With the closest proximity to Asia, new LNG export terminals along the Pacific Northwest will soon be providing unprecedented supply to a gas-hungry market, making this pipeline builder a surefire bet…
Just like the Department of Energy has been rubber-stamping new permits in the US, Canada’s National Energy Board dished out a few of its own last week.
The Canadian government has given the go ahead to establish four liquefied natural gas (LNG) export facilities off the west coast of British Columbia.
They were approved back in December 2013, but the licenses were officially handed out on March 26th.

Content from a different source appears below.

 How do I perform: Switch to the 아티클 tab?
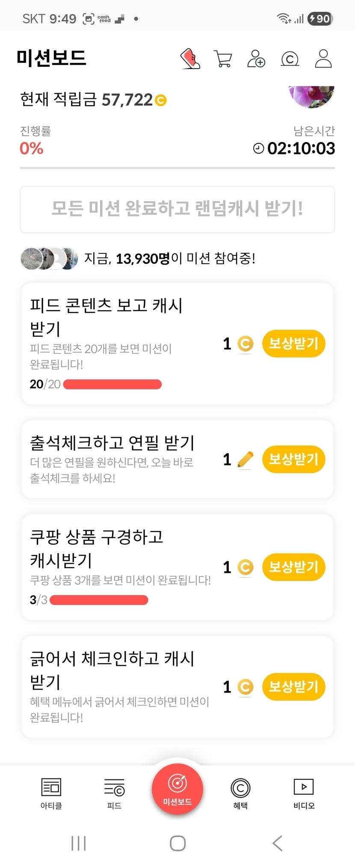tap(51, 793)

While the operations within these facilities will fall under provincial jurisdiction, it will be the lawmakers on Parliament Hill in Ottawa that will oversee the LNG exports.
In a statement, Natural Resources Minister Greg Rickford said:
“The approval of these licenses is a major step forward in opening the door for Canada’s natural gas industry to access world markets. Opening new markets for our energy products supports our government’s top priority: creating jobs, growth and long-term prosperity for Canadians.”
The licenses were issued to four privately-held LNG producers: Pacific NorthWest LNG, Prince Rupert LNG, Woodfibre LNG, and WCC LNG.
Three out of the four are earmarked for sites in the coastal towns of Prince Rupert and Kitimat in northwestern BC, while Woodfibre plans to develop a facility in the southwest town of Squamish.
Asia is undoubtedly the key export market for BC terminals because they are so close. A tanker leaving Prince Rupert will take just 11 days to arrive in Japan.
Compare that to a ship departing Louisiana’s Sabine Pass, through the Panama Canal, and arriving in Japan in just over 43 days — that’s a clear economic advantage.
The infrastructure in the Canadian province isn’t even built out yet, so it’ll likely be a few years after US LNG export operations are fully underway before the first LNG tanker sets sail from Prince Rupert.
That being said, the National Energy Board’s approvals officially kick off the deployment process, so construction will soon be underway.
One of the key components to BC’s LNG business is transporting gas from the province’s interior to the coastline.
The majority of BC’s natural gas is produced in the Peace River region in the northeast, which borders with Alberta.
The BC government estimates that the area contains over 50 Tcf of gas.
Current pipelines bring gas from Peace River all the way down central BC and to the Metro Vancouver region on the south coast for distribution.
But now, brand new pipelines will need to be built to transport supplies directly west to Prince Rupert and Kitimat.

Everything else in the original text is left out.